The company ranks either number one or number two in terms of market share in an assortment of oil service sub segments. These range from services needed during exploration to those critical for drilling and completion. The company is committed to this market dominance and has made several acquisitions when needed to keep pace in oil services. The company also laid out a multi-step execution plan over the next five years.
These steps include growing market share in various oil service lines, growing earnings per share faster than revenue, establishing the highest margins in the business in North America and continuing its strong share buyback and dividend policy. Schlumberger is optimistic about the future growth in oil and gas spending and seeing as oil and gas are set to rise this year, it is well positioned to capitalize early on its plans. For this reason, it should not be overlooked. The company has beaten Wall Street expectations over the last several quarters, and can be another great play on future demand for oil and gas in 2012.
Any time discretionary spending becomes a concern, it often bodes well for retailers that focus on consumer staples such as Wal-Mart (WMT). The company stands to benefit even more so by being a one-stop-shop of sorts for consumers who want to shop for groceries, get their car serviced and possibly buy some well needed hardware or home furnishings. With any potential increase in gas prices, consumers will want to limit their driving and visit Wal-Mart for all of the services it is able to provide in one visit.

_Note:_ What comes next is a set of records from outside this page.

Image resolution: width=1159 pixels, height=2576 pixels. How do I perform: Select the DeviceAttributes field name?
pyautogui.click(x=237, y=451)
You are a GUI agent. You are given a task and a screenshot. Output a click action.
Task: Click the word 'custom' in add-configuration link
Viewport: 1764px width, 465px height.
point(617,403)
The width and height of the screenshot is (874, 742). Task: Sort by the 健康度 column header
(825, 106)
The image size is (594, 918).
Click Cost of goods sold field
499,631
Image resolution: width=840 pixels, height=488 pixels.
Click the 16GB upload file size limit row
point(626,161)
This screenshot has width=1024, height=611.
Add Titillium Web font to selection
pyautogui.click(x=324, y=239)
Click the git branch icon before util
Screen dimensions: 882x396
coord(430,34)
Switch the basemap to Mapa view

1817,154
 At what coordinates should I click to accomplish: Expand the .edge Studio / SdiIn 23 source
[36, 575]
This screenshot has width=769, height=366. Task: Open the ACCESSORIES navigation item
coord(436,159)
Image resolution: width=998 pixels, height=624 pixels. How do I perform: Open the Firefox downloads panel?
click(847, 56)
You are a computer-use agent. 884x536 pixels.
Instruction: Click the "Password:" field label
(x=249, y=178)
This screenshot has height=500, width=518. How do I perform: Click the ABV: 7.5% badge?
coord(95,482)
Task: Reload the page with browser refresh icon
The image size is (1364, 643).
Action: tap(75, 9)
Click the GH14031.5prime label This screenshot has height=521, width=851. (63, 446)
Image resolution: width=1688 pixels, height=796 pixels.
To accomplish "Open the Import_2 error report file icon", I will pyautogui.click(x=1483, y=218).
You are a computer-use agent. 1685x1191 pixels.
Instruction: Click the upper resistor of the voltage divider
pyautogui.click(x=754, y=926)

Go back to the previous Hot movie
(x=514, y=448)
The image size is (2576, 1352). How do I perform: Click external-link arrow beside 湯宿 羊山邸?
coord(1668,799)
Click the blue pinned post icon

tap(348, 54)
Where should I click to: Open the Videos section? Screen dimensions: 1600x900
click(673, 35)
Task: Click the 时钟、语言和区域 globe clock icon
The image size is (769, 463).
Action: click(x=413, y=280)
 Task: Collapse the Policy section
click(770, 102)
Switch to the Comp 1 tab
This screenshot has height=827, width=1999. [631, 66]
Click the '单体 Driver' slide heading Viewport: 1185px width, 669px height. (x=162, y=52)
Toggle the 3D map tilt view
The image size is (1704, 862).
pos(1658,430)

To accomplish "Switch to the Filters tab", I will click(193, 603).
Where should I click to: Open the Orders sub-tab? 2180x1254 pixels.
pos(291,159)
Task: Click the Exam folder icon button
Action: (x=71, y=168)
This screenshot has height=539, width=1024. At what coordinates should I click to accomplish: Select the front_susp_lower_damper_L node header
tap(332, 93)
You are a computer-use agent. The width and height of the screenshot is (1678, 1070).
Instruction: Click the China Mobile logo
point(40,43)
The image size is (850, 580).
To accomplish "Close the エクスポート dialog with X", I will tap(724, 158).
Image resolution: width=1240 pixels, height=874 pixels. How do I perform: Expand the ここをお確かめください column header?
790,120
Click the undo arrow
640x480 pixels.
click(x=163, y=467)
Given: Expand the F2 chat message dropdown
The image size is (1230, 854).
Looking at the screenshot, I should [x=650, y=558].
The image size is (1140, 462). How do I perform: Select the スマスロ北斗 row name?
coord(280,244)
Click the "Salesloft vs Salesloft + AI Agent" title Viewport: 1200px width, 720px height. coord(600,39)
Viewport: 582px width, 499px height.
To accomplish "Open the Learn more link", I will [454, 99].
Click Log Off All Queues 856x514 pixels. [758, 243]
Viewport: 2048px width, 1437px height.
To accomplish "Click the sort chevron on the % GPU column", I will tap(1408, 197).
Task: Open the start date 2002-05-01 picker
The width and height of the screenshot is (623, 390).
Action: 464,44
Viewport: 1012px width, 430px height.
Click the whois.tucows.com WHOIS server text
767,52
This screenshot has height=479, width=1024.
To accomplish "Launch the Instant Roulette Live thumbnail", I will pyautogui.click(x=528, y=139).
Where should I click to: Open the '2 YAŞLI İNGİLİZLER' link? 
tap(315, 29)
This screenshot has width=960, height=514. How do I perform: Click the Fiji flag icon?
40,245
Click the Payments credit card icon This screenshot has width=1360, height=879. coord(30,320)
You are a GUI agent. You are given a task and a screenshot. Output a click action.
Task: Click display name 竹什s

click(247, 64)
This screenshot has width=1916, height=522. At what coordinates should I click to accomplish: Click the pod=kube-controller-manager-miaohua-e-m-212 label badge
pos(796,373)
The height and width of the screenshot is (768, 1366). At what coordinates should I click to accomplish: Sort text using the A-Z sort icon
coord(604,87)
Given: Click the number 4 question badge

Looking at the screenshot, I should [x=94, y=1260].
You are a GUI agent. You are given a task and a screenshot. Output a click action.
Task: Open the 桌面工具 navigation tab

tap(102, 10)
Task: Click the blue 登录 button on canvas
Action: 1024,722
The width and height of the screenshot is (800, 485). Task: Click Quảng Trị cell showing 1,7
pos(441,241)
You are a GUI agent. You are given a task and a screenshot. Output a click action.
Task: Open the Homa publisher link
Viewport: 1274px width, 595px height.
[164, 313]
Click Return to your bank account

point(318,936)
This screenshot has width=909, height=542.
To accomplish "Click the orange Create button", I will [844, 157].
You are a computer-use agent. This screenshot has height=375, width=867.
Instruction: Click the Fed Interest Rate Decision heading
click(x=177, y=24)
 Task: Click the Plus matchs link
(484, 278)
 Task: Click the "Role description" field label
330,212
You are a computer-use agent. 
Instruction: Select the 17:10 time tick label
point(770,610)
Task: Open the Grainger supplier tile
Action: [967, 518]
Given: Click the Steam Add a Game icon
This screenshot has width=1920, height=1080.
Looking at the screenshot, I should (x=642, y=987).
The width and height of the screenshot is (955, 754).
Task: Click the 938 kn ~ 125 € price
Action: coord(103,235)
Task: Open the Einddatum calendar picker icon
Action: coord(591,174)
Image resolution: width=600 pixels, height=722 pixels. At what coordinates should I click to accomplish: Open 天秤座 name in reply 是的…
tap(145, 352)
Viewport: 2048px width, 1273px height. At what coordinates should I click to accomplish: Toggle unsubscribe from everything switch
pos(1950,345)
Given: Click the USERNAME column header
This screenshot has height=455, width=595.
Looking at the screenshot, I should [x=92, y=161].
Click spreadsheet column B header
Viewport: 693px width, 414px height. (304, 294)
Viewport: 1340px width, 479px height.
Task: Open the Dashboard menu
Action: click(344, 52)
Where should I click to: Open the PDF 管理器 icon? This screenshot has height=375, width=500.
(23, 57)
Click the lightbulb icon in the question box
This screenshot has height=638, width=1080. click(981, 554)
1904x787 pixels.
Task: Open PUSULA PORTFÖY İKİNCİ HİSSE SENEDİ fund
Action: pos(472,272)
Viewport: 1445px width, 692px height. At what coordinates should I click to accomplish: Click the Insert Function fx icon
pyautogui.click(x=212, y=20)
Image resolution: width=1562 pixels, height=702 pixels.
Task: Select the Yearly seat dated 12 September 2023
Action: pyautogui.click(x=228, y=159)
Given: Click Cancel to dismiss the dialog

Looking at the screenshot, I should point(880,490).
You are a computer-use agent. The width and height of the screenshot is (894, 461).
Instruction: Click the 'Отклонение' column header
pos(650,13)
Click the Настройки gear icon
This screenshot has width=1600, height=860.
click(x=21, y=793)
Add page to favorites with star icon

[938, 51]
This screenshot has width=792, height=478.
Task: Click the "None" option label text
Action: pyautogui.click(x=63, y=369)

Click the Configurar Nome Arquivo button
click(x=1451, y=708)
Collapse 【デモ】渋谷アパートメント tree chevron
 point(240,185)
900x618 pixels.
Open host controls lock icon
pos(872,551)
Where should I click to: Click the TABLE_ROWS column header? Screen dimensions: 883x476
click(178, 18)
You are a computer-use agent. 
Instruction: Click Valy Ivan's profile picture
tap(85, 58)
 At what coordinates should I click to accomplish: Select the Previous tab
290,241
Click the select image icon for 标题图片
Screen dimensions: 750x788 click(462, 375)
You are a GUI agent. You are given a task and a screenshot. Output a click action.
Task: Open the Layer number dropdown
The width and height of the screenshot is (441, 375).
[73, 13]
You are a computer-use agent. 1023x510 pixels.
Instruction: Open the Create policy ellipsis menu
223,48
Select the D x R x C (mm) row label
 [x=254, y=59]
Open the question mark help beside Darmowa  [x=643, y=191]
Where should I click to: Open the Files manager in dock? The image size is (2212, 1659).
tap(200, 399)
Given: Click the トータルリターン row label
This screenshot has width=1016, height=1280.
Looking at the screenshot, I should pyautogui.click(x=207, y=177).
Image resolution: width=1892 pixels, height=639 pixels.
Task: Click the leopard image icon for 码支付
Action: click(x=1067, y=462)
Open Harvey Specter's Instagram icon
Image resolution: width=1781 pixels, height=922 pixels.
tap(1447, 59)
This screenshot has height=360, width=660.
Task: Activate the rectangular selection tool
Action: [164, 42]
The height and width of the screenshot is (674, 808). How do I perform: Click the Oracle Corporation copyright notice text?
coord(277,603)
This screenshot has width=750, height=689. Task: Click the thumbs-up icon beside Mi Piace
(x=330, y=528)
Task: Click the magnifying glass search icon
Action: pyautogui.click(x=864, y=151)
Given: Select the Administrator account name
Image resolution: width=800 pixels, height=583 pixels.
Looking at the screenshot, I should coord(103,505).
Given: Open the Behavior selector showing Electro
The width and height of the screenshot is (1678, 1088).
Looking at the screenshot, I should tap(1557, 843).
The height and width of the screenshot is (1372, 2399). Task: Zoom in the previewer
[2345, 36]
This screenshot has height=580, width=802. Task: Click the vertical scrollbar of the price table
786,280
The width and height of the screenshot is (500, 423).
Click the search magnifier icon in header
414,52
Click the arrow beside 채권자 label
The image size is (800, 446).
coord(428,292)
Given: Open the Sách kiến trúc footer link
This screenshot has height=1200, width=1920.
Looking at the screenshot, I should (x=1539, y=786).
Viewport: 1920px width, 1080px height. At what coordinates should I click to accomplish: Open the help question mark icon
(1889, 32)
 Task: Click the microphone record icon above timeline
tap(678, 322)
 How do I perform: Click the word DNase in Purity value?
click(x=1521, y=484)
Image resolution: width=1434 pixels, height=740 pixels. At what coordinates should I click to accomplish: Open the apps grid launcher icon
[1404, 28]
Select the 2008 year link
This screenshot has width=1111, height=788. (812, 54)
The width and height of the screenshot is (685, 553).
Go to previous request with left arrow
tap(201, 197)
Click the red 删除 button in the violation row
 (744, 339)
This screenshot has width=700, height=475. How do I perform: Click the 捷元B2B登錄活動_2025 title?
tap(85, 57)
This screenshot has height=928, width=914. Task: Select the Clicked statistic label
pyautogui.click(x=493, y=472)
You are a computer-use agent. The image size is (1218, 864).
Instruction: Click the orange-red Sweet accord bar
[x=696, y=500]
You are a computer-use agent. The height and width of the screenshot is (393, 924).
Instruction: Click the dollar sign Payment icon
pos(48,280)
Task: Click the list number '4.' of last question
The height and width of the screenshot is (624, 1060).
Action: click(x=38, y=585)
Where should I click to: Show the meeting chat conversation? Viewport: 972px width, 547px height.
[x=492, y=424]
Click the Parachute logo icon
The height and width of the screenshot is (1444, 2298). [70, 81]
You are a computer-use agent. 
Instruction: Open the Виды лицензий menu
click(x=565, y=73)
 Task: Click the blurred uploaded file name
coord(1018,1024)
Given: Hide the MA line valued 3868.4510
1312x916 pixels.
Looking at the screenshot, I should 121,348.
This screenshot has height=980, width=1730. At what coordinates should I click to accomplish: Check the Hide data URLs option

Remarkably, the company continues to get overlooked when some of the best companies on the market are mentioned. It has that same Microsoft (MSFT) syndrome of being slow moving and slow growing over the past 10 years. Outside of a few excursions, the stock has stayed relatively steady between $45 and $55 for most of the past decade. During that same period, though, the shares have returned nearly $7 in dividends, so long-term investors are not exactly empty-handed.
Wal-Mart is not likely to ever excite anyone with its growth again, but it continues to be a very reliable stock in any type of market. The company is working to repair relationships with suppliers and pay a bit more attention to what customers would like to see in the stores. At the same time, it is expanding relatively aggressively overseas. With a shockingly consistent record of mid-teen returns on total capital, a large foreign opportunity and a nearly 3 percent yield, Wal-Mart can be a core holding in conservative portfolios.